Pagán Centeno, the mayor, said that health officials had only allowed him to open about 35 percent of the cemetery. An additional section would be open once his staff could construct a more durable wooden fence to keep people out of the graveyard's most heavily damaged areas. That's because people's desperation to be close to their loved ones has led some to sneak in.
Orlando González is one of them.
"Yes, I may have violated the rules," he admitted. "But I've done it humbly," he said, motivated by love for his dead mother. González was among the few lucky ones on Sunday. His mother's grave was near the entrance, and so he was able to access it.

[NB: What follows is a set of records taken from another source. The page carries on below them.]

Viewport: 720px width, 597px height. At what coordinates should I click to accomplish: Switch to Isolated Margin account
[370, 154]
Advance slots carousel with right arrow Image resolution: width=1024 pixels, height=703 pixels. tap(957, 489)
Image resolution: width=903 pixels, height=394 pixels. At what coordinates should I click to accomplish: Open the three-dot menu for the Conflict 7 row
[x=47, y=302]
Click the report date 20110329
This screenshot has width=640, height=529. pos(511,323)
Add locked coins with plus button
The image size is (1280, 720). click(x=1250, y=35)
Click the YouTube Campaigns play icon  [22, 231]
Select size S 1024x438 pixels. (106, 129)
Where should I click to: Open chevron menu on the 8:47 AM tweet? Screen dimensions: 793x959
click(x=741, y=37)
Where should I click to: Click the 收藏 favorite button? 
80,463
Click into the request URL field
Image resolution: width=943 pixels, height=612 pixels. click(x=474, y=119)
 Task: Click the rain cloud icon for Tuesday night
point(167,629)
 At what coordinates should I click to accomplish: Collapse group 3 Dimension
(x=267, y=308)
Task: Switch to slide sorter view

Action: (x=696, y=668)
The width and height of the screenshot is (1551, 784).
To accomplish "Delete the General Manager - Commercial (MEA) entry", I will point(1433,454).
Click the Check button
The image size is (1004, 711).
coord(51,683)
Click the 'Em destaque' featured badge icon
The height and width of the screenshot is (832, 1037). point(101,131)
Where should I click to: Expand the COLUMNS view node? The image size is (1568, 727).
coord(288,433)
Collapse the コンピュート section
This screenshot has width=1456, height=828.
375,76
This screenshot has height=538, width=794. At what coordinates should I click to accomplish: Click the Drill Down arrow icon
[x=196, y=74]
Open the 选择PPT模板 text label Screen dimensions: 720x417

Even so, the 54-year-old said he had hopped the fence on Saturday night and poured bleach all over the stone slab covering his mother's tomb and bearing her name: Amparo Ruiz Santiago.
"I did that to loosen the dirt that built up for two years," he said, as he scrubbed away. "I'm cleaning it very proudly, for my mother, a great mother."
One row over, Bethsaida Román was having a much more difficult time cleaning her mother's tomb. Still, she smiled as her scrubbing slowly revealed her mother's name that had been hidden behind a layer of grime.
"She was a single mother and a worker and a fighter," she said. "She was a very noble woman."
Her mother's only vice, Román said, was that she would sometimes cut flowers from people's gardens without their permission. She loved roses and gardenias.
Pagán Centeno said there are still many months — and possibly years — worth of work to be done before what he called "the crisis" at his town's cemetery is resolved. He said the entire project — stabilizing the unstable ground, removing and transporting thousands of bodies to a new cemetery — will cost between $30 million and $50 million. The Federal Emergency Management Agency only recently approved the first $2.3 million to begin the work, he said.
His residents, he said, will have to be patient.
But many who arrived on Sunday said they had lost patience long ago.
After realizing she wouldn't be able to reach her mother's tomb, Esther Pérez stormed out of the cemetery shouting.
"What has the mayor done all this time?! Nothing! He is worthless!" she said. "The whole world came out, and for what?! We can't even get in! Hurricane Maria was two years ago!"
As she left, she passed others who were just arriving, most carrying bouquets of flowers: a woman in a wheelchair, children arriving to visit their grandmothers and an old man in his Sunday best, supporting himself on a younger man's arm.